W sobotę rano w Iranie wykonano publiczną egzekucję na trzech mężczyznach za zamach w meczecie w Zahedanie na południu kraju. W czwartek zginęło tam 25 osób.
Tuż po ataku władze poinformowały o zatrzymaniu "członków grupy terrorystycznej" odpowiedzialnej za zamach. W sobotę sprawcy zostali powieszeni w pobliżu meczetu, który był celem zamachu. O egzekucji powiadomiła państwowa agencja IRNA.
Ameryka wynajęła zamachowców?
Wcześniej Dżalal Sajjah, przedstawiciel władz prowincji (stanu) Beludżystan i Sistan, której stolicą jest Zahedan, oskarżył Stany Zjednoczone o wynajęcie zamachowców. Jak oznajmił, sprawcy chcieli wywołać konflikt religijny i wpłynąć na wynik wyborów prezydenckich w Iranie.

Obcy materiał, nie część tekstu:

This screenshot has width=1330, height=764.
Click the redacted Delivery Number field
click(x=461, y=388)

Stanowczo odżegnał się od jakiegokolwiek związku z atakiem amerykański Departament Stanu. - Potępiamy ten atak terrorystyczny w najbardziej stanowczy sposób. Nie wspieramy żadnej formy terroryzmu w Iranie - oświadczył w piątek rzecznik Departamentu Stanu Ian Kelly.